(Dataset records)
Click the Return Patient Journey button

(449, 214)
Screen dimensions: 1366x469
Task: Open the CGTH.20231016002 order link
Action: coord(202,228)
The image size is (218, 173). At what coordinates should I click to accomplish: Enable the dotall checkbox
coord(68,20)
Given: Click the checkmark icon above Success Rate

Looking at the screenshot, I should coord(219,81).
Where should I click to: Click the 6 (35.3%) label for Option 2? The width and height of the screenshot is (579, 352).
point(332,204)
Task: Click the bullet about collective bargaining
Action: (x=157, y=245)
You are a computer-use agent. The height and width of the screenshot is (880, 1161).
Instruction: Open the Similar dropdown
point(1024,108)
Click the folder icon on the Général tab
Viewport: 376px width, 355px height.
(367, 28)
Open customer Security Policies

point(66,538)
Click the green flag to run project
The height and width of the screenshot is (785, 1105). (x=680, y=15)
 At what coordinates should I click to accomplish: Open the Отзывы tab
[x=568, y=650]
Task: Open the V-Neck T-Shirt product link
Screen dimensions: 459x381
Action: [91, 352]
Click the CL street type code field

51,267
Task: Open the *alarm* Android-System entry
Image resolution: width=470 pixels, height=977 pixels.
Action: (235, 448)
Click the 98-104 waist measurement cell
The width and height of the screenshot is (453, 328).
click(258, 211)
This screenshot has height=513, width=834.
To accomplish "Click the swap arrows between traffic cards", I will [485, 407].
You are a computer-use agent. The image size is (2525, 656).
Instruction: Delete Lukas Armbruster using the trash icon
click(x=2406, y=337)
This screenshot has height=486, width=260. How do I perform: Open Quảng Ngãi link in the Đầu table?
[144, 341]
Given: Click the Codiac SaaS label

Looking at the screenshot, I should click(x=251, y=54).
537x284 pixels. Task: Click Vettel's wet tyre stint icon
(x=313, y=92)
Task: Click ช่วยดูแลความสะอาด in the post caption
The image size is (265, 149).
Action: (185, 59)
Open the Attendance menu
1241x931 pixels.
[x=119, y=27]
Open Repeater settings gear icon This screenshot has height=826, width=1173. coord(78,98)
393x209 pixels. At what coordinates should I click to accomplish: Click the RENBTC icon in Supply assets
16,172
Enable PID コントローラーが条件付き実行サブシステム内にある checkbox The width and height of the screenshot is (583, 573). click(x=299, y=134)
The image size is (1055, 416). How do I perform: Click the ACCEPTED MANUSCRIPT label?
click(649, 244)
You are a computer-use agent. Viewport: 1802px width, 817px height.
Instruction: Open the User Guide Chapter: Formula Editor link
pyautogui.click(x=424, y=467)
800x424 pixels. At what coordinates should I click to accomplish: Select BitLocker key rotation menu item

» What is expected:
The lines from the one holding "393x209 pixels. At" to the end of the entries are to be repeated exactly, with both ends included and nothing else.

» Solution below:
393x209 pixels. At what coordinates should I click to accomplish: Click the RENBTC icon in Supply assets
16,172
Enable PID コントローラーが条件付き実行サブシステム内にある checkbox The width and height of the screenshot is (583, 573). click(x=299, y=134)
The image size is (1055, 416). How do I perform: Click the ACCEPTED MANUSCRIPT label?
click(649, 244)
You are a computer-use agent. Viewport: 1802px width, 817px height.
Instruction: Open the User Guide Chapter: Formula Editor link
pyautogui.click(x=424, y=467)
800x424 pixels. At what coordinates should I click to accomplish: Select BitLocker key rotation menu item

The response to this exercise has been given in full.